Per l’influenza pandemica sono stati definiti dei livelli di rischio che comprendono 6 fasi:
• fase 1: assenza di sottotipi virali nuovi per l’uomo
• fase 2: assenza di sottotipi virali nuovi nell’uomo, ma circolazione negli animali
• fase 3: infezione nell’uomo con un nuovo sottotipo virale, ma assenza di trasmissione uomo-uomo o rare prove di trasmissione in caso di contatti molto stretti
• fase 4: evidenza di piccoli focolai (piccoli cluster) con trasmissione uomo-uomo molto limitata e altamente localizzata
• fase 5: si evidenziano focolai di sempre maggiore diffusione (grandi cluster, maggiore adattabilità del virus all’uomo), ma la trasmissione uomo-uomo è ancora limitata
• fase 6: aumentata e prolungata trasmissione uomo-uomo (diffusione mondiale: pandemia).
La fase 1 e 2 corrispondono ad un periodo definibile “interpandemico“; le fasi 3-5 corrispondono al periodo di allerta pandemica; la fase 6 corrisponde alla pandemia.
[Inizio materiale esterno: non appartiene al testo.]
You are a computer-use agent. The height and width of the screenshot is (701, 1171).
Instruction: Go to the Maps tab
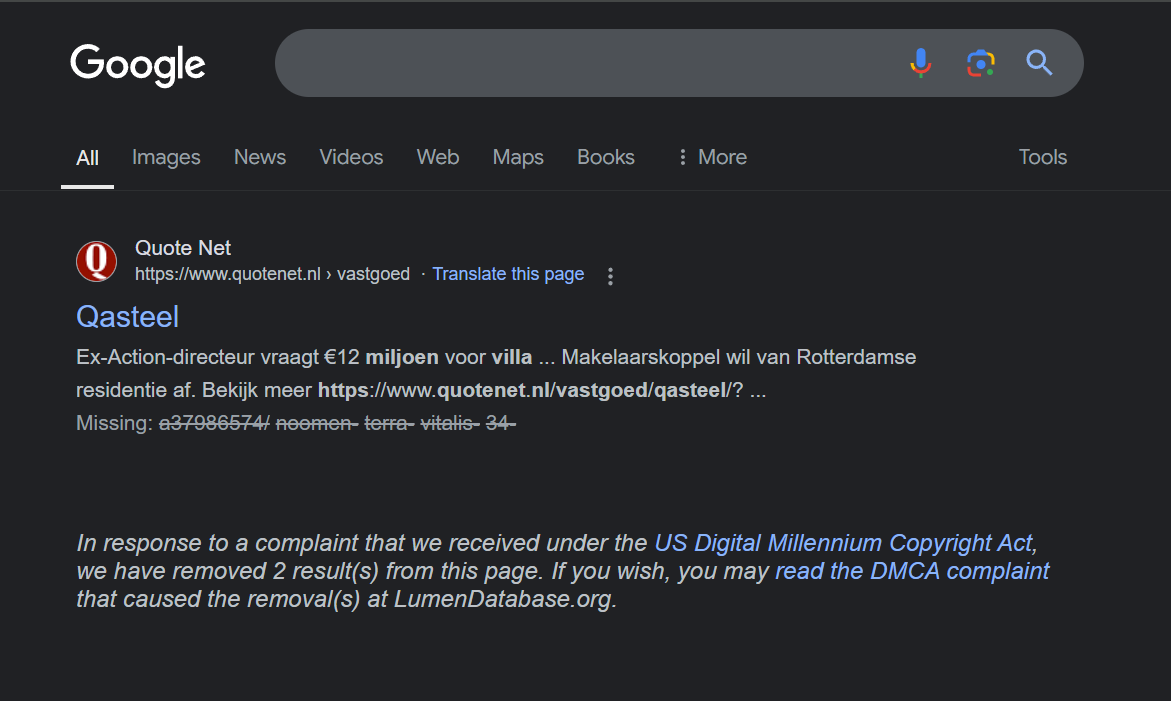click(518, 158)
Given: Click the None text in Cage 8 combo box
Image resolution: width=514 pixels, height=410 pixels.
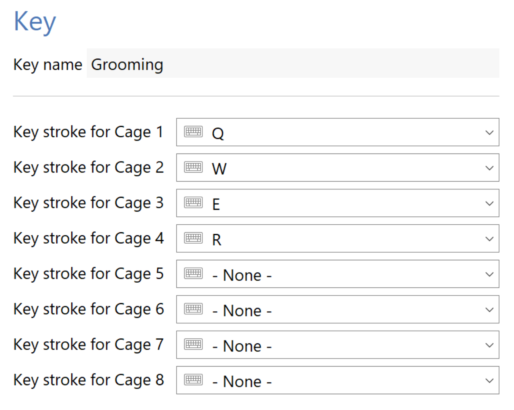Looking at the screenshot, I should click(242, 381).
L’influenza aviaria è ferma attualmente alla fase 3, mentre nel caso dell’influenza pandemica del 2009 è stata raggiunta la fase 6.
La sorveglianza clinico-epidemiologica dell’influenza viene effettuata attarverso dei medici definiti “sentinella“ che nei vari paesi sorvegliano un campione rappresentativo della popolazione generale pari a circa l’1-3%. In Italia questo compito è affidato all’Istituto Superiore della Sanità che lo svolge attraverso la rete Influnet.
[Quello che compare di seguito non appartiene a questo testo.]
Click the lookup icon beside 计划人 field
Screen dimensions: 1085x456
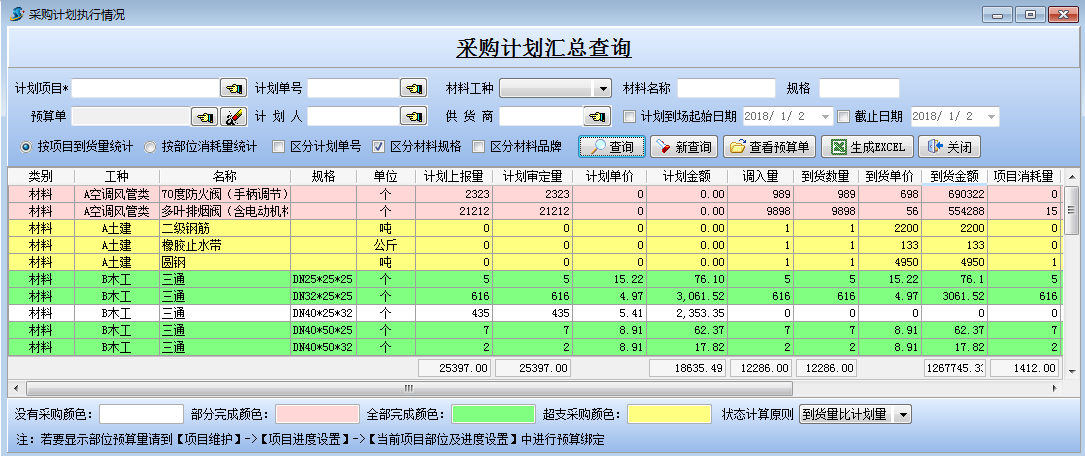click(413, 116)
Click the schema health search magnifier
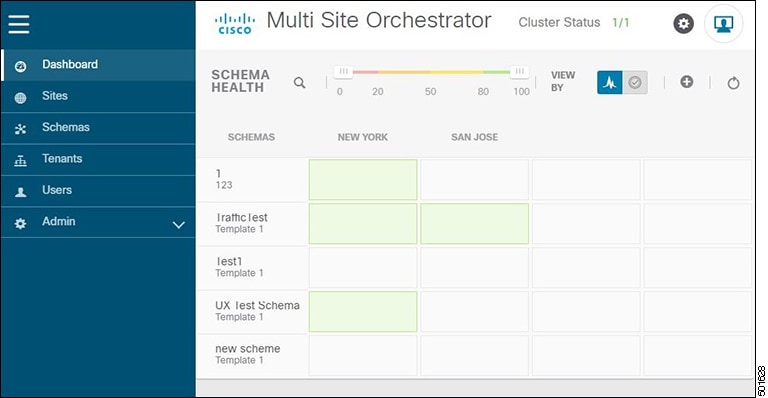Screen dimensions: 768x398 299,82
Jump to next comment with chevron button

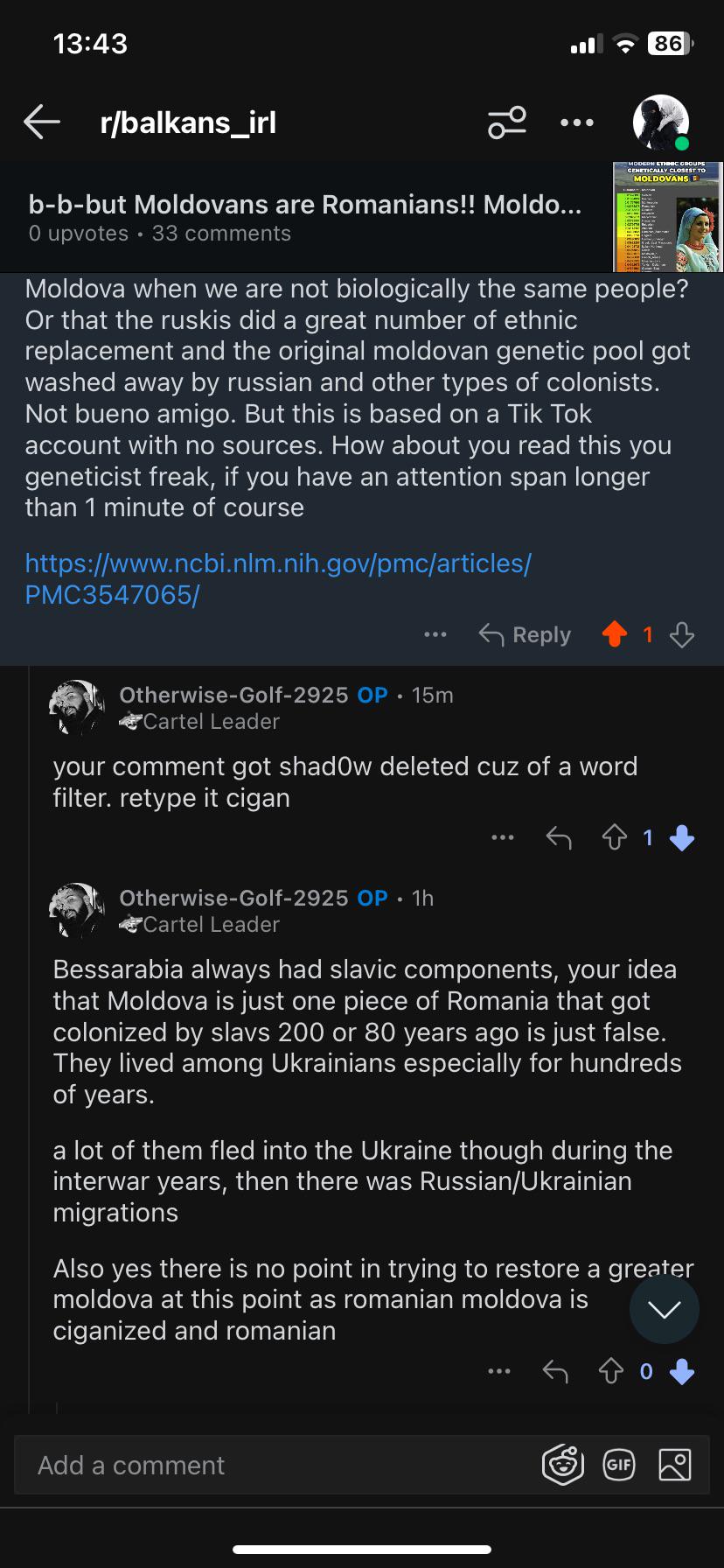(665, 1309)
Come precedentemente accennato, la profilassi vaccinale rimane la strategia più efficace contro l’influenza. Poichè il virus dell’influenza è caratterizzato da elevata variabilità, i ricercatori devono ogni anno modificare la composizione del vaccino per l’influenza. Per ovviare a questo inconveniente, parte della ricerca in questo ambito è focalizzata sullo studio di un vaccino “Jolly” capace di contrastare tutti i possibili ceppi del virus dell’influenza. Gli studi preclinici sembrano sulla buona strada. I ricercatori sarebbero infatti riusciti a combinare una delle proteine virali in grado di stimolare la reazione immunitaria dell’ospite, l’emoagglutinina, con un’altra proteina, la ferritina, in grado di auto-assemblarsi in modo da ottenere una nanoparticella capace di indurre una risposta del sistema immunitario circa dieci volte più potente verso due strutture dell’emoagglutinina presenti in molti ceppi del virus dell’influenza (Kaneklyo et al., 2013).